» **Exercise materials**
Start of Block

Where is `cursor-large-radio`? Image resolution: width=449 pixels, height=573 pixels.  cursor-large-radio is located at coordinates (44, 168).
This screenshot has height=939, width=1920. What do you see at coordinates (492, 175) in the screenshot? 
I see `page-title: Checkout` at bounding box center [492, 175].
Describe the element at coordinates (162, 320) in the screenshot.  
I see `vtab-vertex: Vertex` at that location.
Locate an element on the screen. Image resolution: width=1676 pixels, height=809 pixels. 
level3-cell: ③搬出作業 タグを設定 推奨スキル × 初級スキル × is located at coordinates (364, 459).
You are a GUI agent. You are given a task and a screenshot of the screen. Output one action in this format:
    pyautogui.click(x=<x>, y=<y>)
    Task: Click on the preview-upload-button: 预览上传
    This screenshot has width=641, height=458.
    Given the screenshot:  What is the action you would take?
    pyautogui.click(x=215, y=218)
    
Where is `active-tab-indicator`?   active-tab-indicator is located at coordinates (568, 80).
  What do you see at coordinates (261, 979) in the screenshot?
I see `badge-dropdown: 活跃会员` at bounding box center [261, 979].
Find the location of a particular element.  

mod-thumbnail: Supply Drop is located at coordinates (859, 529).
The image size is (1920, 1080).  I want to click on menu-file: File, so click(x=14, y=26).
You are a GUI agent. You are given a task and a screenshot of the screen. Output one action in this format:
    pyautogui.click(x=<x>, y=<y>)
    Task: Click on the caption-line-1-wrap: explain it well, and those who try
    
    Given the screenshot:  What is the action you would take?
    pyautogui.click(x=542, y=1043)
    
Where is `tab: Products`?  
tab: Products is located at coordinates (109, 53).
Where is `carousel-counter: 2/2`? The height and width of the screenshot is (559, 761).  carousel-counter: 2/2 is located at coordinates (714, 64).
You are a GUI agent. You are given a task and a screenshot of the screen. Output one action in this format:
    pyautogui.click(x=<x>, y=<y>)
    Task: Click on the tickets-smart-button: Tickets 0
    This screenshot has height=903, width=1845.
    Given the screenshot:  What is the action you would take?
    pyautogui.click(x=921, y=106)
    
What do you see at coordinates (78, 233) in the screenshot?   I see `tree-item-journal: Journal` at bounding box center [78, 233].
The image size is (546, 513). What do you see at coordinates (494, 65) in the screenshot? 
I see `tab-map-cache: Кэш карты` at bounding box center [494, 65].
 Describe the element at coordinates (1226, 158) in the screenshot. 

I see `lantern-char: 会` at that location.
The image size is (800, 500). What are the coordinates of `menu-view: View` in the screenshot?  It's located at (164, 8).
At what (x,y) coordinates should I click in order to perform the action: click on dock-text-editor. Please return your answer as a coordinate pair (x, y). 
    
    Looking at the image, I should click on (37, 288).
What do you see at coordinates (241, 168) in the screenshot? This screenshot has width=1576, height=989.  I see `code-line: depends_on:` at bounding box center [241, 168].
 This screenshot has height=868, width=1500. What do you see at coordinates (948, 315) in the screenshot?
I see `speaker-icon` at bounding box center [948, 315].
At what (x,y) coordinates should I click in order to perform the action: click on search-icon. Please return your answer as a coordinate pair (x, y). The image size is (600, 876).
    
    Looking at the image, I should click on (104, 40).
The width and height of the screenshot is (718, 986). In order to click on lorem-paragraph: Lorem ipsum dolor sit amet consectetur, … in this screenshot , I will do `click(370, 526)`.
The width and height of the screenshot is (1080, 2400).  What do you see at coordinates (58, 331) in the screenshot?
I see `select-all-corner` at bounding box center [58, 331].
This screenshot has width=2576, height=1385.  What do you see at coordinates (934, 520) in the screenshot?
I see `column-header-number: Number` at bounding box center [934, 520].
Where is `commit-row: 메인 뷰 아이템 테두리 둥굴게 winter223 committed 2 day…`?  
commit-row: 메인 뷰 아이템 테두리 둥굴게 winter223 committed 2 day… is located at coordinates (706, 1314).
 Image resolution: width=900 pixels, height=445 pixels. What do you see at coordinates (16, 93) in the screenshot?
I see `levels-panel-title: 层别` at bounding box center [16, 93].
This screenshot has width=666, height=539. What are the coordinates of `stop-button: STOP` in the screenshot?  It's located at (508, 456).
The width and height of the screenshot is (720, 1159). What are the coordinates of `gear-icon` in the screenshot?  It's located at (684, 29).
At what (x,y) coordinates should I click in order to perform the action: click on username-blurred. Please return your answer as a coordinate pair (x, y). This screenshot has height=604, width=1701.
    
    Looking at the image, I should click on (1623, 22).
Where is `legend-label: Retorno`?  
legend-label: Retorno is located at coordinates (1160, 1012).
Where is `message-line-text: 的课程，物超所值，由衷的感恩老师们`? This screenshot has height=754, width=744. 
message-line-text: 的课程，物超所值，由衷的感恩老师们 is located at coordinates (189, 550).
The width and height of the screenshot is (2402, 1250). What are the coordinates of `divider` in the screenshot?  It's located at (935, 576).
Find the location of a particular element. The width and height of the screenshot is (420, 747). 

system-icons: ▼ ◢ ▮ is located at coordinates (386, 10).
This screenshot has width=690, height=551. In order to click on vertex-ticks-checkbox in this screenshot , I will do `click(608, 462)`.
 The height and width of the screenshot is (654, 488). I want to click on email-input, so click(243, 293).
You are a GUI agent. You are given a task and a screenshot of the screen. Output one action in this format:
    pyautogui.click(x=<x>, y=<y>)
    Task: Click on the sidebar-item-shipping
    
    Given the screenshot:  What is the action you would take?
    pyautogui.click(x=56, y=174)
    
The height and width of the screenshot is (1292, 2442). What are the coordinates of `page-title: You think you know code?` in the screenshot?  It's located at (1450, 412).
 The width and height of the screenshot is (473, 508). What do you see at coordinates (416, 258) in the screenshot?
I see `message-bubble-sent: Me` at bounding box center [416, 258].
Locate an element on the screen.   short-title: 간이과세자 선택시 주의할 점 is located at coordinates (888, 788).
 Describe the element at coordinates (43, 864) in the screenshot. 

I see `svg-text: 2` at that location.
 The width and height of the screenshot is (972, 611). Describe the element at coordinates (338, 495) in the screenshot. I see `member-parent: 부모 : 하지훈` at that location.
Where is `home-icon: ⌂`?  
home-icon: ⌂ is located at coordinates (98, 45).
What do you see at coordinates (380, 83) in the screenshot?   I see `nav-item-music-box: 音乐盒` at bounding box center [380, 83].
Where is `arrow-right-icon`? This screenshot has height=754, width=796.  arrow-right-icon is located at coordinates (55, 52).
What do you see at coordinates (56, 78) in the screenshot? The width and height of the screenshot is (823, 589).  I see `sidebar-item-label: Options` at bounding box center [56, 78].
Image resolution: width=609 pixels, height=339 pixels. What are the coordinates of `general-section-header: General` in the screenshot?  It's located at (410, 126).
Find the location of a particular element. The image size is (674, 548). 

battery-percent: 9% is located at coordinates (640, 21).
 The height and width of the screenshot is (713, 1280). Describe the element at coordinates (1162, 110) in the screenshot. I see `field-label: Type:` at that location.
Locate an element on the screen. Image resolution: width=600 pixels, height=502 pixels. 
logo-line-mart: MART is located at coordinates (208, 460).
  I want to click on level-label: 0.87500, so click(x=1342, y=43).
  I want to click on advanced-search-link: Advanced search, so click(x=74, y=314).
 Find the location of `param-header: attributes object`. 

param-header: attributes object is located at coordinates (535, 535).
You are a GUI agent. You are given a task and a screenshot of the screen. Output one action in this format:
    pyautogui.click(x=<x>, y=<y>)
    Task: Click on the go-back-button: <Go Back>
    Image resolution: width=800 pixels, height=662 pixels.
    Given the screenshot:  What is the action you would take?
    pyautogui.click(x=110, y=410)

End of Block

» **How to complete this task**
Turn every line of the records above into a JSON list of strings, one string per line, leaving out the blank lines.

» **Response**
[
  "Where is `cursor-large-radio`? Image resolution: width=449 pixels, height=573 pixels.  cursor-large-radio is located at coordinates (44, 168).",
  "This screenshot has height=939, width=1920. What do you see at coordinates (492, 175) in the screenshot? ",
  "I see `page-title: Checkout` at bounding box center [492, 175].",
  "Describe the element at coordinates (162, 320) in the screenshot.  ",
  "I see `vtab-vertex: Vertex` at that location.",
  "Locate an element on the screen. Image resolution: width=1676 pixels, height=809 pixels. ",
  "level3-cell: ③搬出作業 タグを設定 推奨スキル × 初級スキル × is located at coordinates (364, 459).",
  "You are a GUI agent. You are given a task and a screenshot of the screen. Output one action in this format:",
  "    pyautogui.click(x=<x>, y=<y>)",
  "    Task: Click on the preview-upload-button: 预览上传",
  "    This screenshot has width=641, height=458.",
  "    Given the screenshot:  What is the action you would take?",
  "    pyautogui.click(x=215, y=218)",
  "Where is `active-tab-indicator`?   active-tab-indicator is located at coordinates (568, 80).",
  "  What do you see at coordinates (261, 979) in the screenshot?",
  "I see `badge-dropdown: 活跃会员` at bounding box center [261, 979].",
  "Find the location of a particular element.  ",
  "mod-thumbnail: Supply Drop is located at coordinates (859, 529).",
  "The image size is (1920, 1080).  I want to click on menu-file: File, so click(x=14, y=26).",
  "You are a GUI agent. You are given a task and a screenshot of the screen. Output one action in this format:",
  "    pyautogui.click(x=<x>, y=<y>)",
  "    Task: Click on the caption-line-1-wrap: explain it well, and those who try",
  "    Given the screenshot:  What is the action you would take?",
  "    pyautogui.click(x=542, y=1043)",
  "Where is `tab: Products`?  ",
  "tab: Products is located at coordinates (109, 53).",
  "Where is `carousel-counter: 2/2`? The height and width of the screenshot is (559, 761).  carousel-counter: 2/2 is located at coordinates (714, 64).",
  "You are a GUI agent. You are given a task and a screenshot of the screen. Output one action in this format:",
  "    pyautogui.click(x=<x>, y=<y>)",
  "    Task: Click on the tickets-smart-button: Tickets 0",
  "    This screenshot has height=903, width=1845.",
  "    Given the screenshot:  What is the action you would take?",
  "    pyautogui.click(x=921, y=106)",
  "What do you see at coordinates (78, 233) in the screenshot?   I see `tree-item-journal: Journal` at bounding box center [78, 233].",
  "The image size is (546, 513). What do you see at coordinates (494, 65) in the screenshot? ",
  "I see `tab-map-cache: Кэш карты` at bounding box center [494, 65].",
  " Describe the element at coordinates (1226, 158) in the screenshot. ",
  "I see `lantern-char: 会` at that location.",
  "The image size is (800, 500). What are the coordinates of `menu-view: View` in the screenshot?  It's located at (164, 8).",
  "At what (x,y) coordinates should I click in order to perform the action: click on dock-text-editor. Please return your answer as a coordinate pair (x, y). ",
  "    Looking at the image, I should click on (37, 288).",
  "What do you see at coordinates (241, 168) in the screenshot? This screenshot has width=1576, height=989.  I see `code-line: depends_on:` at bounding box center [241, 168].",
  " This screenshot has height=868, width=1500. What do you see at coordinates (948, 315) in the screenshot?",
  "I see `speaker-icon` at bounding box center [948, 315].",
  "At what (x,y) coordinates should I click in order to perform the action: click on search-icon. Please return your answer as a coordinate pair (x, y). The image size is (600, 876).",
  "    Looking at the image, I should click on (104, 40).",
  "The width and height of the screenshot is (718, 986). In order to click on lorem-paragraph: Lorem ipsum dolor sit amet consectetur, … in this screenshot , I will do `click(370, 526)`.",
  "The width and height of the screenshot is (1080, 2400).  What do you see at coordinates (58, 331) in the screenshot?",
  "I see `select-all-corner` at bounding box center [58, 331].",
  "This screenshot has width=2576, height=1385.  What do you see at coordinates (934, 520) in the screenshot?",
  "I see `column-header-number: Number` at bounding box center [934, 520].",
  "Where is `commit-row: 메인 뷰 아이템 테두리 둥굴게 winter223 committed 2 day…`?  ",
  "commit-row: 메인 뷰 아이템 테두리 둥굴게 winter223 committed 2 day… is located at coordinates (706, 1314).",
  " Image resolution: width=900 pixels, height=445 pixels. What do you see at coordinates (16, 93) in the screenshot?",
  "I see `levels-panel-title: 层别` at bounding box center [16, 93].",
  "This screenshot has width=666, height=539. What are the coordinates of `stop-button: STOP` in the screenshot?  It's located at (508, 456).",
  "The width and height of the screenshot is (720, 1159). What are the coordinates of `gear-icon` in the screenshot?  It's located at (684, 29).",
  "At what (x,y) coordinates should I click in order to perform the action: click on username-blurred. Please return your answer as a coordinate pair (x, y). This screenshot has height=604, width=1701.",
  "    Looking at the image, I should click on (1623, 22).",
  "Where is `legend-label: Retorno`?  ",
  "legend-label: Retorno is located at coordinates (1160, 1012).",
  "Where is `message-line-text: 的课程，物超所值，由衷的感恩老师们`? This screenshot has height=754, width=744. ",
  "message-line-text: 的课程，物超所值，由衷的感恩老师们 is located at coordinates (189, 550).",
  "The width and height of the screenshot is (2402, 1250). What are the coordinates of `divider` in the screenshot?  It's located at (935, 576).",
  "Find the location of a particular element. The width and height of the screenshot is (420, 747). ",
  "system-icons: ▼ ◢ ▮ is located at coordinates (386, 10).",
  "This screenshot has width=690, height=551. In order to click on vertex-ticks-checkbox in this screenshot , I will do `click(608, 462)`.",
  " The height and width of the screenshot is (654, 488). I want to click on email-input, so click(243, 293).",
  "You are a GUI agent. You are given a task and a screenshot of the screen. Output one action in this format:",
  "    pyautogui.click(x=<x>, y=<y>)",
  "    Task: Click on the sidebar-item-shipping",
  "    Given the screenshot:  What is the action you would take?",
  "    pyautogui.click(x=56, y=174)",
  "The height and width of the screenshot is (1292, 2442). What are the coordinates of `page-title: You think you know code?` in the screenshot?  It's located at (1450, 412).",
  " The width and height of the screenshot is (473, 508). What do you see at coordinates (416, 258) in the screenshot?",
  "I see `message-bubble-sent: Me` at bounding box center [416, 258].",
  "Locate an element on the screen.   short-title: 간이과세자 선택시 주의할 점 is located at coordinates (888, 788).",
  " Describe the element at coordinates (43, 864) in the screenshot. ",
  "I see `svg-text: 2` at that location.",
  " The width and height of the screenshot is (972, 611). Describe the element at coordinates (338, 495) in the screenshot. I see `member-parent: 부모 : 하지훈` at that location.",
  "Where is `home-icon: ⌂`?  ",
  "home-icon: ⌂ is located at coordinates (98, 45).",
  "What do you see at coordinates (380, 83) in the screenshot?   I see `nav-item-music-box: 音乐盒` at bounding box center [380, 83].",
  "Where is `arrow-right-icon`? This screenshot has height=754, width=796.  arrow-right-icon is located at coordinates (55, 52).",
  "What do you see at coordinates (56, 78) in the screenshot? The width and height of the screenshot is (823, 589).  I see `sidebar-item-label: Options` at bounding box center [56, 78].",
  "Image resolution: width=609 pixels, height=339 pixels. What are the coordinates of `general-section-header: General` in the screenshot?  It's located at (410, 126).",
  "Find the location of a particular element. The image size is (674, 548). ",
  "battery-percent: 9% is located at coordinates (640, 21).",
  " The height and width of the screenshot is (713, 1280). Describe the element at coordinates (1162, 110) in the screenshot. I see `field-label: Type:` at that location.",
  "Locate an element on the screen. Image resolution: width=600 pixels, height=502 pixels. ",
  "logo-line-mart: MART is located at coordinates (208, 460).",
  "  I want to click on level-label: 0.87500, so click(x=1342, y=43).",
  "  I want to click on advanced-search-link: Advanced search, so click(x=74, y=314).",
  " Find the location of `param-header: attributes object`. ",
  "param-header: attributes object is located at coordinates (535, 535).",
  "You are a GUI agent. You are given a task and a screenshot of the screen. Output one action in this format:",
  "    pyautogui.click(x=<x>, y=<y>)",
  "    Task: Click on the go-back-button: <Go Back>",
  "    Image resolution: width=800 pixels, height=662 pixels.",
  "    Given the screenshot:  What is the action you would take?",
  "    pyautogui.click(x=110, y=410)"
]